Opinion by
Judge MacPhail,Wheeling-Pittsburgh Steel Corporation (Appellant) received a citation for violating the Air Pollution Control Act, Act of January 8, 1960, P.L. (1959) 2119, as amended, 35 P.,S. §4001 et seq. because of visible emissions of greater than sixty percent opacity. Appellant was found guilty by a district justice of the peace and appealed to the Court of Common Pleas of Westmoreland County. The lower court dismissed the appeal. We affirm.
Appellant argues before this Court that (1) the lower court improperly limited Appellant’s cross-ex-*395animation of the Commonwealth’s witness and (2) that the court dismissed the appeal from a summary conviction, but failed to enter a judgment and impose sentence. Inasmuch as judgment of sentence has been entered in compliance with an order of this Court entered sua sponte the 29th day of January 1980, the latter issue is now moot.
With respect to the alleged error at trial, the record shows that the Appellant was allowed to bring to the attention of the Commonwealth’s expert witness an article from a publication of the Natural Eesource Section of the American Bar Association. When questioned about this article, the witness said he had not read it and was not familiar with the authors of the article. Thereupon, the court curtailed further questions on cross-examination, indicating to counsel for Appellant that he could properly use the material in argument or in Appellant’s own case but, under the circumstances, not for cross-examination. Counsel for Appellant did not mention the article again.
Appellant never established that the article is authoritative in the field of Air Quality Control, nor that the witness should have read it.
An expert witness may be cross-examined on a work that he or she relied on in forming an opinion and on any work the witness recognizes as authoritative in the field. Brannon v. Lankenau Hospital, 254 Pa. Superior Ct. 352, 385 A.2d 1376 (1978); Evanuik v. University of Pittsburgh, 234 Pa. Superior Ct. 287, 338 A.2d 636 (1975). However, reference to the contents of a work is clearly improper where neither of the aforementioned tests is met and there is no other evidence that the work is authoritative in the field. See Evanuik, supra, at 291, 338 A.2d at 638.

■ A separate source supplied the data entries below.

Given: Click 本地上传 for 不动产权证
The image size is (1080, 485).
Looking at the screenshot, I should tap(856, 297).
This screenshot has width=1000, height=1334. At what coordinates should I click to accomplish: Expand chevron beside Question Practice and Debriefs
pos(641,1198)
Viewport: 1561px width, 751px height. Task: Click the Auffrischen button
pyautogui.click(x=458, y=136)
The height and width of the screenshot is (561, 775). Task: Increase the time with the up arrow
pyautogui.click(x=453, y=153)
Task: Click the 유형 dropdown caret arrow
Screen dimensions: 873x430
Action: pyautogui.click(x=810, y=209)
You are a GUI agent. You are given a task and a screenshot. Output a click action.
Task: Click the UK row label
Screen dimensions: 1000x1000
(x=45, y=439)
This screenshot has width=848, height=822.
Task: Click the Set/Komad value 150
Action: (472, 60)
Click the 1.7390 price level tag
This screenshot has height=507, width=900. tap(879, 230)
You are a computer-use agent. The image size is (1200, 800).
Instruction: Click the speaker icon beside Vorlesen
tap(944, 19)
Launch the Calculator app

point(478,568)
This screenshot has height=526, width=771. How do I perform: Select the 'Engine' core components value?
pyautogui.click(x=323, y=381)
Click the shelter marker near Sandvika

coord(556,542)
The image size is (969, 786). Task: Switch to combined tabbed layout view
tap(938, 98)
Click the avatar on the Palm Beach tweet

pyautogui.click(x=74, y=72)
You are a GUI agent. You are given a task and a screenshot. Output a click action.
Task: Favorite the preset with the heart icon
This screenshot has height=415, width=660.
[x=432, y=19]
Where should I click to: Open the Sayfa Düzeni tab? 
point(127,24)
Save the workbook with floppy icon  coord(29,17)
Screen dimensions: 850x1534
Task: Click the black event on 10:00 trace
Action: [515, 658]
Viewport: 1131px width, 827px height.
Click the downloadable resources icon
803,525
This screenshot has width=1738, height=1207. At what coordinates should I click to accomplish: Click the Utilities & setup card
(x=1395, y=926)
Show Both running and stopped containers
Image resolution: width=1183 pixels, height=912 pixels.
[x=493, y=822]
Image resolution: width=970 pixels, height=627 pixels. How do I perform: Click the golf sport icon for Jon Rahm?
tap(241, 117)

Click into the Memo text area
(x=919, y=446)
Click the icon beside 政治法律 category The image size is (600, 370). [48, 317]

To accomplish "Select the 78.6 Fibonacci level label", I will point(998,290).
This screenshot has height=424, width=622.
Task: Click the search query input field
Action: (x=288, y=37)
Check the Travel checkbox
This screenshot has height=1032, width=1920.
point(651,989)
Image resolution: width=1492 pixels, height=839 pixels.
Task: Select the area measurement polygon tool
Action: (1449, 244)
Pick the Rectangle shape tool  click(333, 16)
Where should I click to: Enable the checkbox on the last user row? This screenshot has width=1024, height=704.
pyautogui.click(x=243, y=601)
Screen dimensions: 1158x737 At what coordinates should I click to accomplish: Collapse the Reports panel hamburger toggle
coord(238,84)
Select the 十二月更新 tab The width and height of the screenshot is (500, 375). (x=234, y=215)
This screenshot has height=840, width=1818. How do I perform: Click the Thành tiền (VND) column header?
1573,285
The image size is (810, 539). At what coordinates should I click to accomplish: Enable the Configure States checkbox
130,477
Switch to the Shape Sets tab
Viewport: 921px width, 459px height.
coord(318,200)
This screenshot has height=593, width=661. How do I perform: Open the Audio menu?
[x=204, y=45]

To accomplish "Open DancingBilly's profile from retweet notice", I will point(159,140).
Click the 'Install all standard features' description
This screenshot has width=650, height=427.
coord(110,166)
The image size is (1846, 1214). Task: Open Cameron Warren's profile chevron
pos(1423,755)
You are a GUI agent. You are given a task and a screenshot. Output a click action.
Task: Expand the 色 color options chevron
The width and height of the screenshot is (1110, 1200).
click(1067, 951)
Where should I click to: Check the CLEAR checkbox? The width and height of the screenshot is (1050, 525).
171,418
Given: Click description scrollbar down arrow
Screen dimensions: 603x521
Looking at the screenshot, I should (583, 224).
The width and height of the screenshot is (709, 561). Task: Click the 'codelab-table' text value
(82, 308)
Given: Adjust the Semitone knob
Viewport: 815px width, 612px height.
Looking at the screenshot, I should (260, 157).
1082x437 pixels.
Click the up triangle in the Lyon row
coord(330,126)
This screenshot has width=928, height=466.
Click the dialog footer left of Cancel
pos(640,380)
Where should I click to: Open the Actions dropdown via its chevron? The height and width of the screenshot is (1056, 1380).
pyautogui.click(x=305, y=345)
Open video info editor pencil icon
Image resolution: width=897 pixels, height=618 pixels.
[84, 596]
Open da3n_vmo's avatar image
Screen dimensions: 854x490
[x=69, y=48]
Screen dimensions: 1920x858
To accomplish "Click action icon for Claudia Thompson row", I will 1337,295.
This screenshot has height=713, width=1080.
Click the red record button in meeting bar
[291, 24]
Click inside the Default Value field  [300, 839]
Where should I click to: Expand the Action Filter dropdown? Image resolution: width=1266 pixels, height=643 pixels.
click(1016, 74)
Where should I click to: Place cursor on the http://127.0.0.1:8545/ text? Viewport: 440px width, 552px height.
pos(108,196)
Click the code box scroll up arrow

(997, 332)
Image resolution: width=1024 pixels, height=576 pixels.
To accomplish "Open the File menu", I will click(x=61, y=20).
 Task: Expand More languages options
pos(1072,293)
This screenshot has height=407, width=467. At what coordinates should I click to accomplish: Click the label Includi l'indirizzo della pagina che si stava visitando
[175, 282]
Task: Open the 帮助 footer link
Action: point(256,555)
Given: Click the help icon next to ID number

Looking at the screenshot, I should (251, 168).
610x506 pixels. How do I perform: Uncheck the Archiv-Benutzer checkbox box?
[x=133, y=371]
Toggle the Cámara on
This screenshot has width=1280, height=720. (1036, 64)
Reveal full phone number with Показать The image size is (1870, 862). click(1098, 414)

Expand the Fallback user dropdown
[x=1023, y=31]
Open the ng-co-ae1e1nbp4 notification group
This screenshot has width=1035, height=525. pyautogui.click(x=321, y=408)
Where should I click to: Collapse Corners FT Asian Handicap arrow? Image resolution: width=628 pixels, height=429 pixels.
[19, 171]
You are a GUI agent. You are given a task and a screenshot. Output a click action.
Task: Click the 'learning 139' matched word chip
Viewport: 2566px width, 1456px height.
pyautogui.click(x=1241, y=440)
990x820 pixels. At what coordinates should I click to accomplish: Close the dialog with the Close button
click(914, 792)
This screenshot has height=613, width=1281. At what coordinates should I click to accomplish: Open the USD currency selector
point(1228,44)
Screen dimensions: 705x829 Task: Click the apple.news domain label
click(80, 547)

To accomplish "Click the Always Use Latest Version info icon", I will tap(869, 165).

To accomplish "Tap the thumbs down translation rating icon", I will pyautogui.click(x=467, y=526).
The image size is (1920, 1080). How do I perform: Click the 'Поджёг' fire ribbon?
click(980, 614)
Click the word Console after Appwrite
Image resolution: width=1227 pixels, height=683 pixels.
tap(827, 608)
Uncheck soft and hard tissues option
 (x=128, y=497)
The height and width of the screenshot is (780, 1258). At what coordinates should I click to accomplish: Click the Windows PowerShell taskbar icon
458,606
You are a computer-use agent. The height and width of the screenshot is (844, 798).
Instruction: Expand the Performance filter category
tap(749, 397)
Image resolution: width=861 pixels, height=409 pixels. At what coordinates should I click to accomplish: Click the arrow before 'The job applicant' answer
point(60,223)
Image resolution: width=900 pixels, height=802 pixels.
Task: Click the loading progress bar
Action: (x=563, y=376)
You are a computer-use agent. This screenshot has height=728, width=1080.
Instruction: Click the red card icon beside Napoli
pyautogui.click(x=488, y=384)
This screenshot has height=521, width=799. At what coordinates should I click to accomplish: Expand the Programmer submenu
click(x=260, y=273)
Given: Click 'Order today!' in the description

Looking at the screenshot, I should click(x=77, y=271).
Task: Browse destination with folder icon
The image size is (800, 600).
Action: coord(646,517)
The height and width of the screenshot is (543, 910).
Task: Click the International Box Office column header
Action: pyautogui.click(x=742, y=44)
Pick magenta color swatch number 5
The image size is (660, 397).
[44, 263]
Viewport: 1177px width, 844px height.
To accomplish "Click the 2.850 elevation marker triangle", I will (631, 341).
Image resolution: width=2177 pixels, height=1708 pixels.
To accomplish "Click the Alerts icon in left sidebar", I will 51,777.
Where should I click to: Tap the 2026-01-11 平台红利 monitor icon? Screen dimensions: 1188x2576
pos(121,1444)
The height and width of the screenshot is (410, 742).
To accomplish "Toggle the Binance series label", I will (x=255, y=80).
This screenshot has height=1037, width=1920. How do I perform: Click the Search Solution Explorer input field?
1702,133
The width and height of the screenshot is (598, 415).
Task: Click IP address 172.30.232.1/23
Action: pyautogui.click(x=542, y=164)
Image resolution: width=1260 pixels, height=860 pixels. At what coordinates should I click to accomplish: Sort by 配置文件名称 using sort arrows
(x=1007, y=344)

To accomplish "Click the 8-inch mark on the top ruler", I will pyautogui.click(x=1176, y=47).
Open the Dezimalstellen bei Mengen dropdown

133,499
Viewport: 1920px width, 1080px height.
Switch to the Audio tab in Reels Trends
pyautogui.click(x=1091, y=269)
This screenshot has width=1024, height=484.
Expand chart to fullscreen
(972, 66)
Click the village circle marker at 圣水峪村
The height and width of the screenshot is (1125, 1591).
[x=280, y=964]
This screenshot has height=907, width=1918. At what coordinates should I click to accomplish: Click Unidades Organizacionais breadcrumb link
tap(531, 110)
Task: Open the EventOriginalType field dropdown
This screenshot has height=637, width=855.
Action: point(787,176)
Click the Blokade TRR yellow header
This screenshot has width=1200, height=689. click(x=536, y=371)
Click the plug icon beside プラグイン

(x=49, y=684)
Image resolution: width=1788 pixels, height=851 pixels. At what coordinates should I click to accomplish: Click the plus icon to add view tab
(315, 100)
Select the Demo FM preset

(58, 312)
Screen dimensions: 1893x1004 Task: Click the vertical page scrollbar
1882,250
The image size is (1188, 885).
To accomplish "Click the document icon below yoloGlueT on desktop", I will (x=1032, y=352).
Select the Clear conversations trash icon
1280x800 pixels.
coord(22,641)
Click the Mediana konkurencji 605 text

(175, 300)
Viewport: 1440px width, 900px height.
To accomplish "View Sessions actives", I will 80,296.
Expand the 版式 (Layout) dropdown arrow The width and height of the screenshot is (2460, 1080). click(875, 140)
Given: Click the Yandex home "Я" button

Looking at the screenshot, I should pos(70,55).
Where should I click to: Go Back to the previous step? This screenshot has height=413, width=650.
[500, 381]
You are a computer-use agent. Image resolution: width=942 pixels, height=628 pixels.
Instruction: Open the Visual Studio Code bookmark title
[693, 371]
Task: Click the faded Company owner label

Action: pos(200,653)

Appellant’s reliance on Cummings v. Nazareth Borough, 430 Pa. 255, 242 A.2d 460 (1968) on this issue is misplaced. In the Cummings case, the specific *396exception to the trial court’s handling of authoritative manuals was that the trial court permitted plaintiff’s counsel to refer to the manuals, yet would not permit the manuals to go out with the jury. The court held that the trial court did not err because it was entirely proper for counsel to call a witness’s attention to published works on the matter that is the subject of the witness’s testimony. The court did not hold that the opposing side could establish its case by cross-examining a witness as to the validity of published material he had not read by authors he did not recognize as authorities in the field. Under all the circumstances in the case now before us, the action of the trial court was not an abuse of judicial discretion.
Order
And Now, this 15th day of May, 1980, the judgment of sentence of the Court of Common Pleas of Westmorelánd County entered the 10th day of March, 1980, is affirmed.
President Judgé Bowman and Judge DiSalle did not participate in the decision iA this case.